Side Effects and Contraindications

• Cholinergic agonists may cause bradycardia, hypotension, increased secretions, and gastrointestinal distress
  • Contraindicated in patients with asthma, cardiovascular disease, and gastrointestinal obstruction
• Cholinergic antagonists may cause tachycardia, dry mouth, constipation, and urinary retention
  • Contraindicated in patients with narrow-angle glaucoma and urinary retention
• Adrenergic agonists may cause tachycardia, hypertension, anxiety, and insomnia
  • Contraindicated in patients with cardiovascular disease, hyperthyroidism, and closed-angle glaucoma
• Adrenergic antagonists may cause bradycardia, hypotension, fatigue, and erectile dysfunction
  • Contraindicated in patients with asthma, heart block, and peripheral vascular disease
• Drug interactions cholinergic and adrenergic drugs may interact with other medications, such as monoamine oxidase inhibitors (MAOIs), tricyclic antidepressants (TCAs), and digoxin
  • Careful monitoring and dose adjustments may be necessary when combining these medications

Clinical Applications and Case Studies

• Case 1 A 65-year-old male presents with difficulty urinating and a weak urine stream.

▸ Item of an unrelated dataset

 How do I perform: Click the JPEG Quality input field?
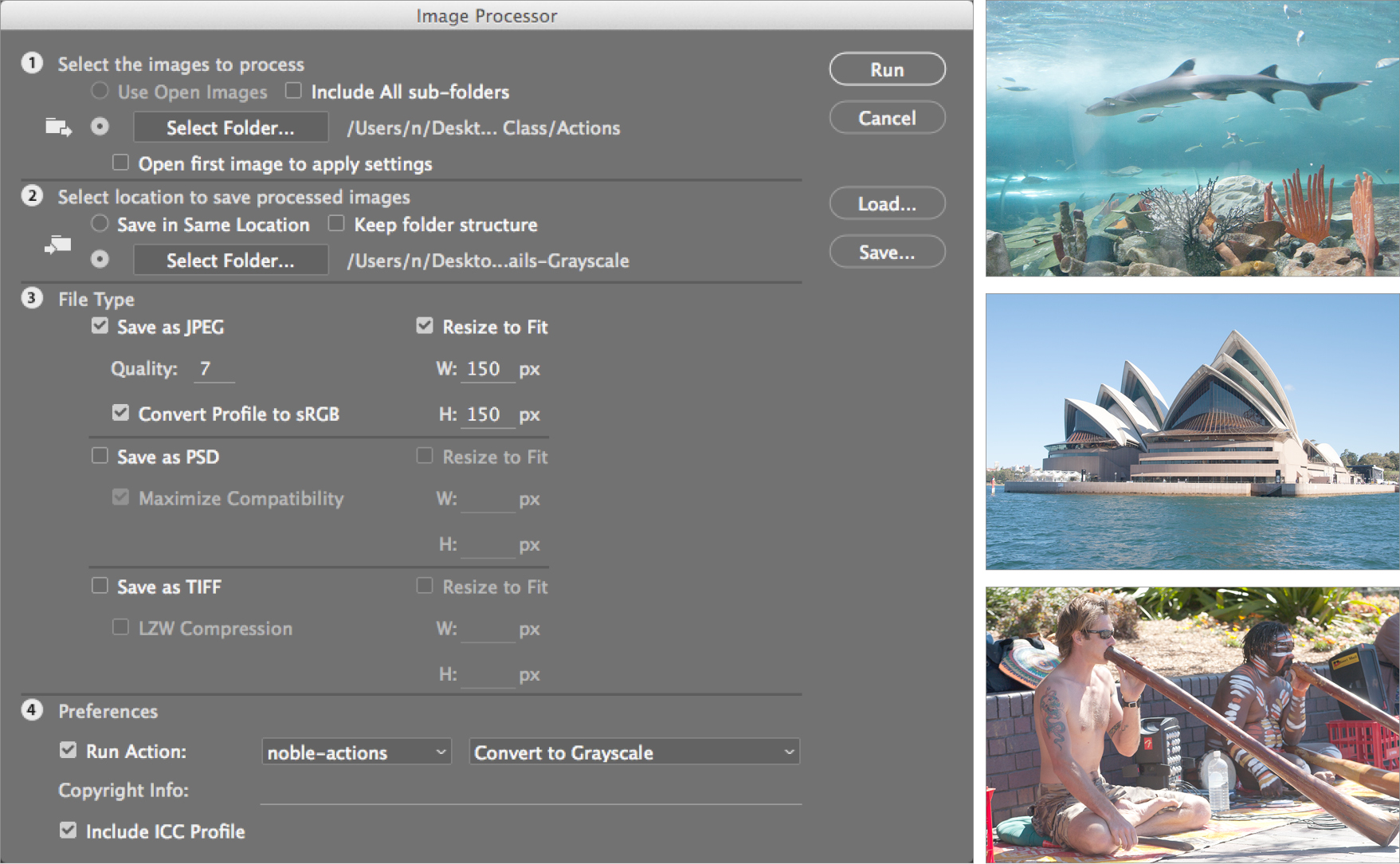tap(212, 368)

He is diagnosed with BPH and prescribed tamsulosin, an α1A antagonist. The medication improves his symptoms by relaxing the smooth muscle in the prostate and bladder neck.
• Case 2 A 28-year-old female with a history of asthma presents with shortness of breath and wheezing. She is given albuterol, a β2 agonist, via inhaler. The medication causes bronchodilation, relieving her symptoms and improving her lung function.

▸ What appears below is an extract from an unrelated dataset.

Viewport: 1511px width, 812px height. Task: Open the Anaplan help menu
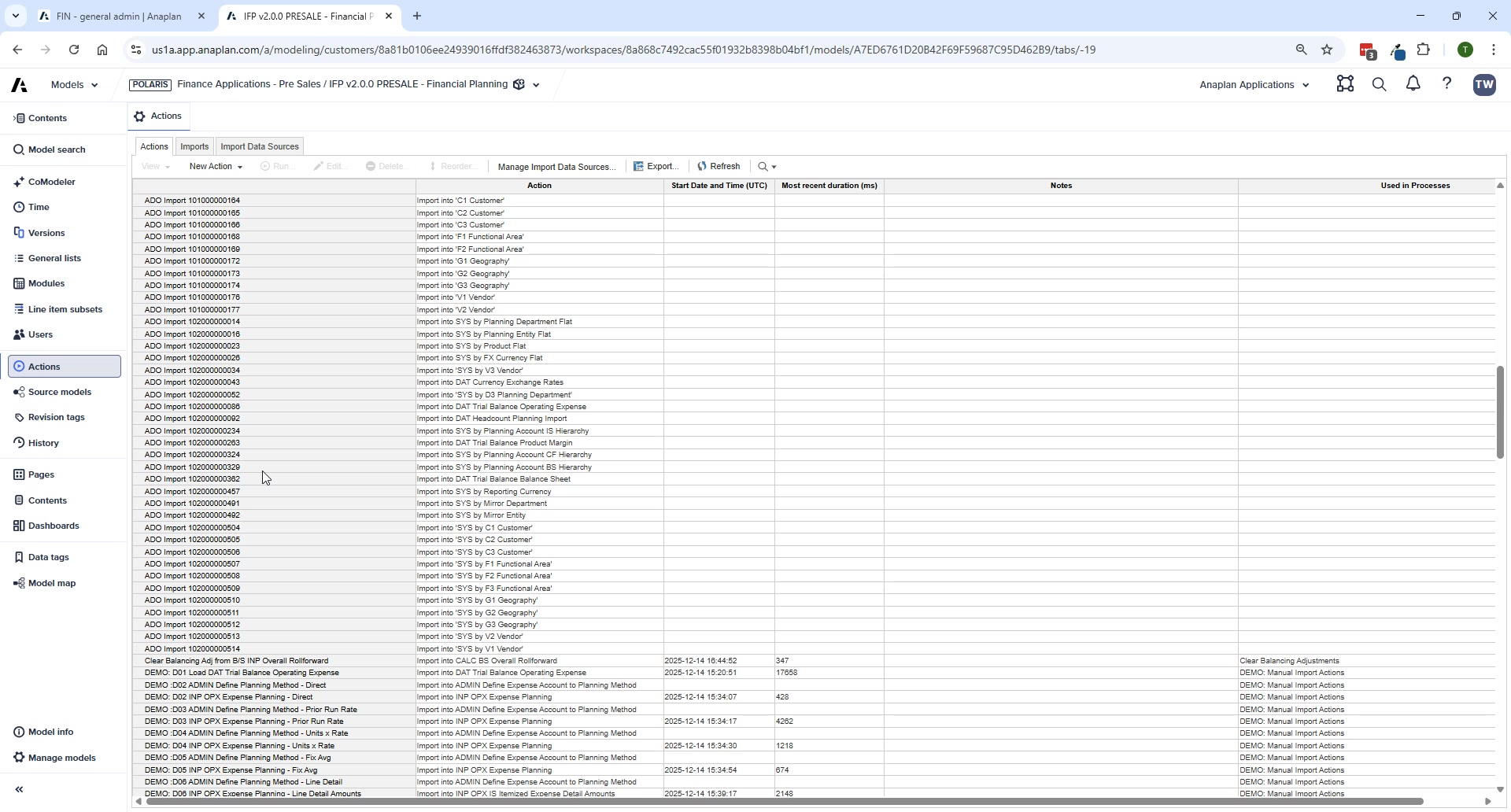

• Case 3 A 50-year-old male with a history of hypertension and angina is prescribed metoprolol, a selective β1 antagonist. The medication reduces his heart rate and contractility, lowering his blood pressure and reducing the workload on his heart.
• Case 4 A 72-year-old female with Alzheimer's disease is prescribed donepezil, a cholinesterase inhibitor. The medication increases the availability of acetylcholine in the brain, leading to improved cognitive function and memory.
• Case 5 A 35-year-old male presents with severe allergic reaction after being stung by a bee. He is given an intramuscular injection of epinephrine, a non-selective adrenergic agonist. The medication causes vasoconstriction, bronchodilation, and increases his heart rate, effectively treating his anaphylaxis.
• Case 6 A 60-year-old female with COPD is prescribed ipratropium, a muscarinic antagonist, via inhaler. The medication blocks the effects of acetylcholine on the airways, reducing bronchoconstriction and mucus secretion, and improving her breathing.